Tareas por realizar >>
**A)** Responda a estas preguntas según el texto sobre la novela de Vercors:
(i) ¿De quién es pseudónimo Vercors?
(ii) ¿En qué ciudad vivió Katrina la ocupación de los soldados alemanes?
(iii) ¿Qué estudiaba Katrina mientras trabajaba para el alemán?
**B)** Cite el texto sobre la novela de Vercors desde "Katrina vivió la" hasta "Eres el enemigo.", ambos inclusive.

Lo primero que descubrí es que está basada en una novela de un tal Vercors, pseudónimo de Jean Bruller, un hombre que vivió la ocupación de Francia por los alemanes e incluso acabó convirtiéndose en un miembro de la resistencia. Ya tengo la novela también, es extremadamente corta así que es posible que cualquier día de estos ya me la haya leído también.
Katrina vivió la ocupación de los soldados alemanes en Praga, así que sé perfectamente cómo se sentían los franceses cuando los alemanes ocuparon Francia. Da igual el país, da igual la nacionalidad: unos extraños irrumpían en nuestros trabajos y en nuestras casas, exactamente igual como ocurre al principio de la película. Ellos secuestran tu vida y tu futuro. Puedes aceptarlo y será malo. Puedes resistirte y será aún peor. Katrina convivía con un alemán y tengo razones para pensar que era su padre, aunque él nunca quiso reconocerlo. Por ello trabajaba para él, mientras estudiaba enfermería. Supongo que antes de la guerra era normal que ciudadanos europeos emigraran de unos países a otros; y una vez declarada la guerra, entonces ya no eres un ciudadano bienvenido. Eres el enemigo.

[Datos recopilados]

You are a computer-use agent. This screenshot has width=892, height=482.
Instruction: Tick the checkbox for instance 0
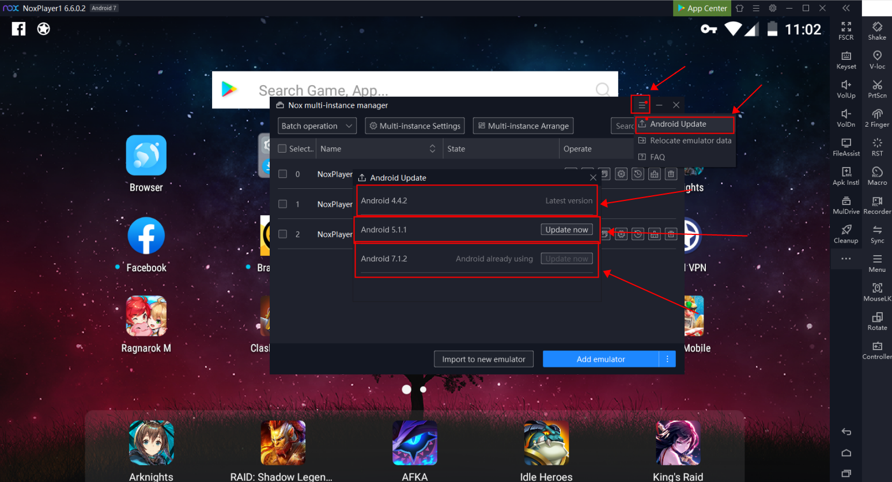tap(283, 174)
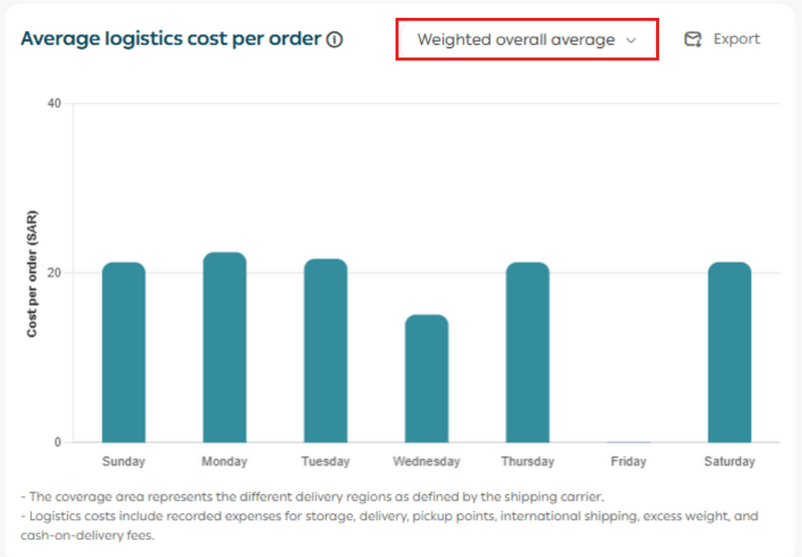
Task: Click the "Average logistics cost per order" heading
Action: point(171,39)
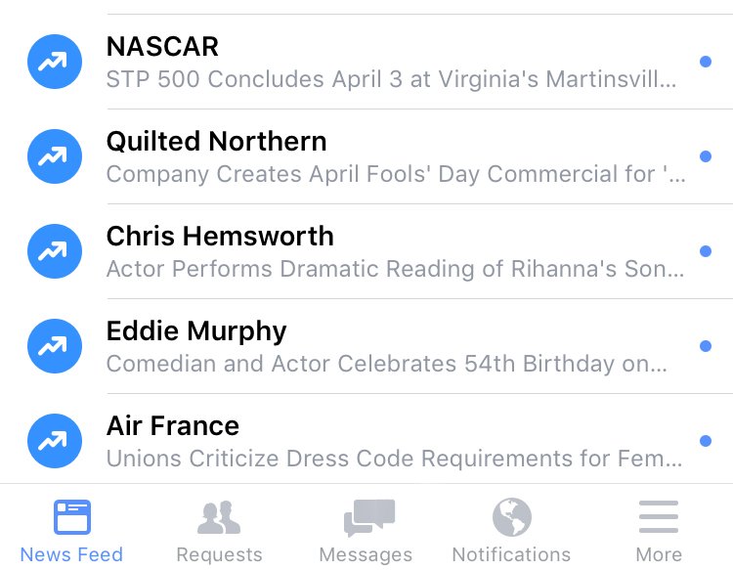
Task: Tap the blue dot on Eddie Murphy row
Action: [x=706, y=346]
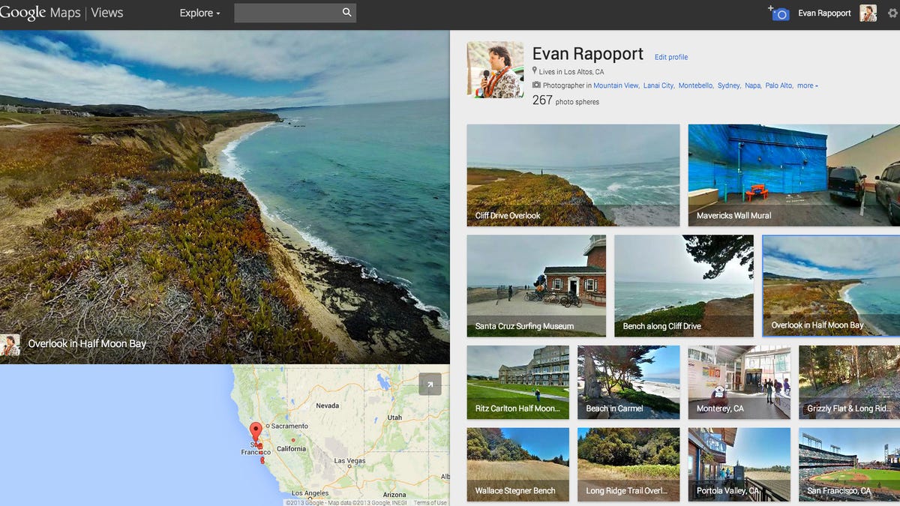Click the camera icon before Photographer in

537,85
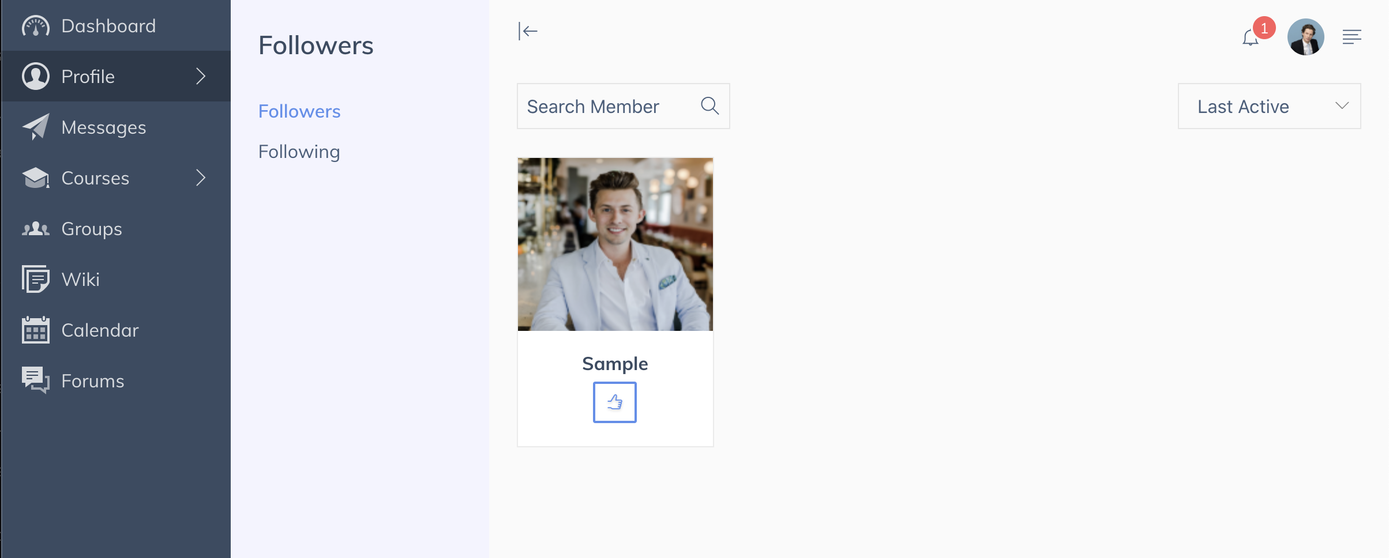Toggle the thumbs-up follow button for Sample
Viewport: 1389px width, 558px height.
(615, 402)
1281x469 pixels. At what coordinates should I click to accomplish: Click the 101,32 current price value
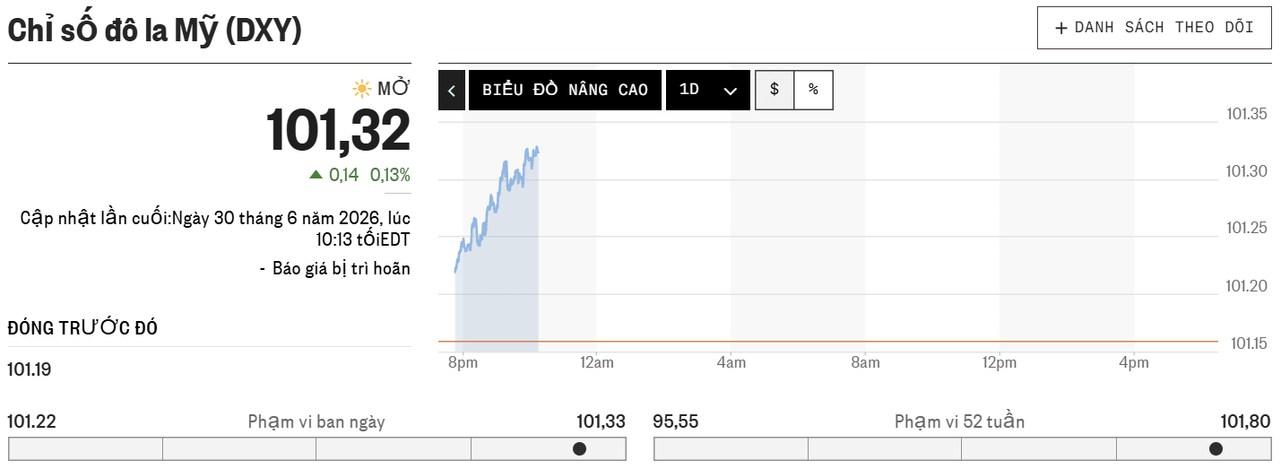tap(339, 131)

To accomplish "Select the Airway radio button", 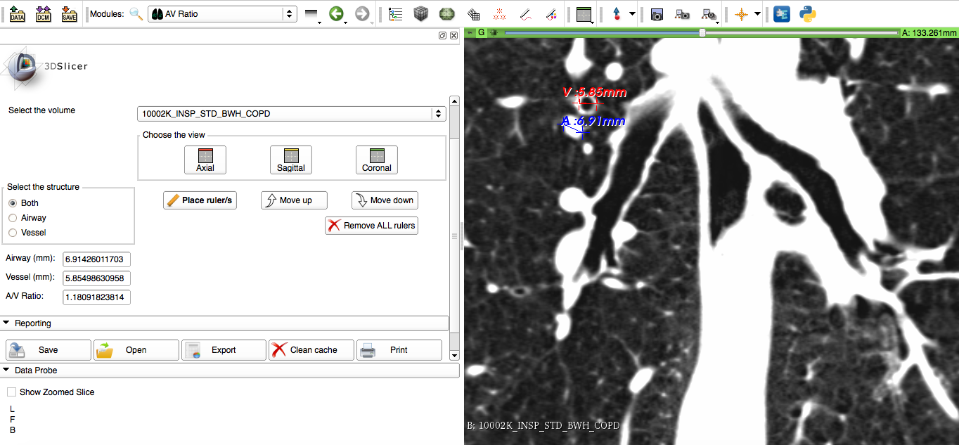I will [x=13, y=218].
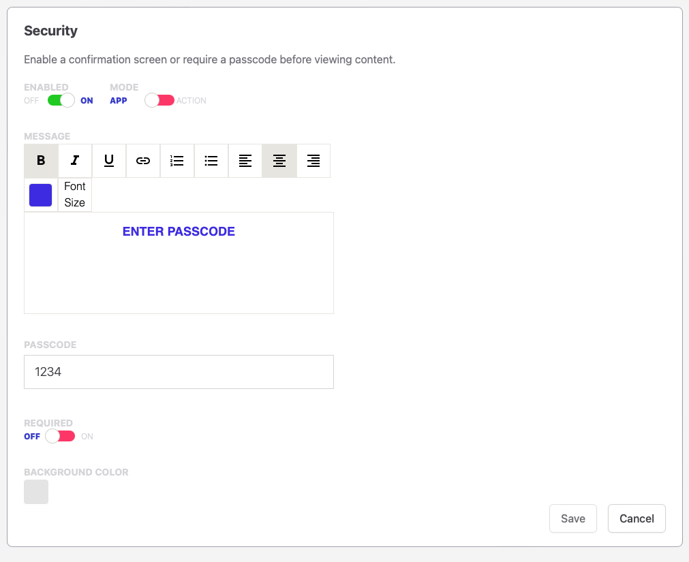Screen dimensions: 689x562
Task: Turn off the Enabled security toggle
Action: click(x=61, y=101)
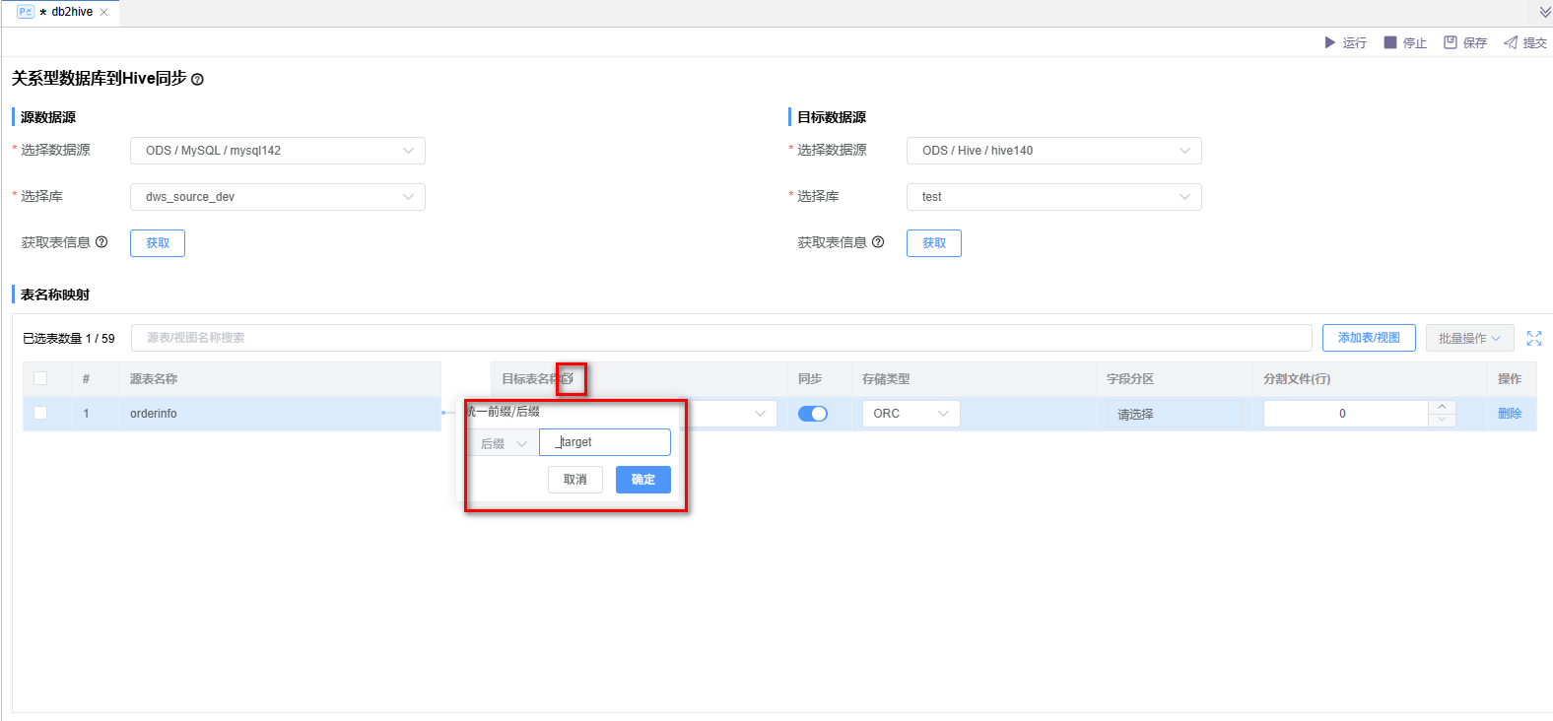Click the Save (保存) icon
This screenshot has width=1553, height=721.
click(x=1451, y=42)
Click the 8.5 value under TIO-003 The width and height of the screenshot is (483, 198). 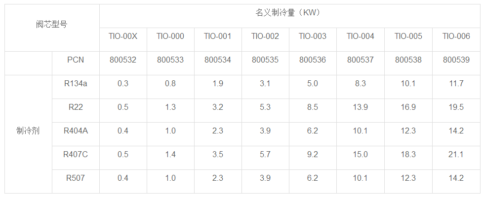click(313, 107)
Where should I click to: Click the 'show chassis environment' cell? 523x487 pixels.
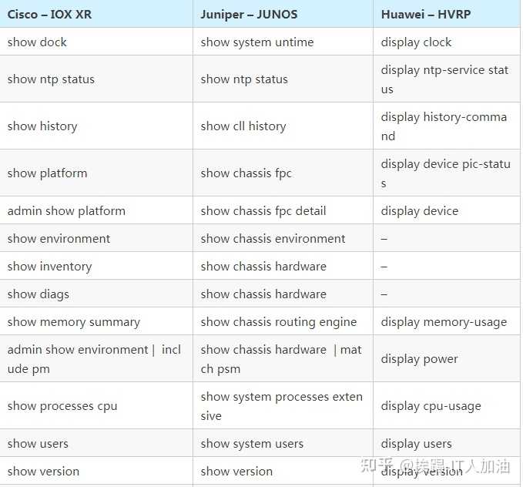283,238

Tareas resueltas >>
**A)**
(i) De Jean Bruller.
(ii) En Praga.
(iii) Enfermería.

**B)**
Katrina vivió la ocupación de los soldados alemanes en Praga, así que sé perfectamente cómo se sentían los franceses cuando los alemanes ocuparon Francia. Da igual el país, da igual la nacionalidad: unos extraños irrumpían en nuestros trabajos y en nuestras casas, exactamente igual como ocurre al principio de la película. Ellos secuestran tu vida y tu futuro. Puedes aceptarlo y será malo. Puedes resistirte y será aún peor. Katrina convivía con un alemán y tengo razones para pensar que era su padre, aunque él nunca quiso reconocerlo. Por ello trabajaba para él, mientras estudiaba enfermería. Supongo que antes de la guerra era normal que ciudadanos europeos emigraran de unos países a otros; y una vez declarada la guerra, entonces ya no eres un ciudadano bienvenido. Eres el enemigo.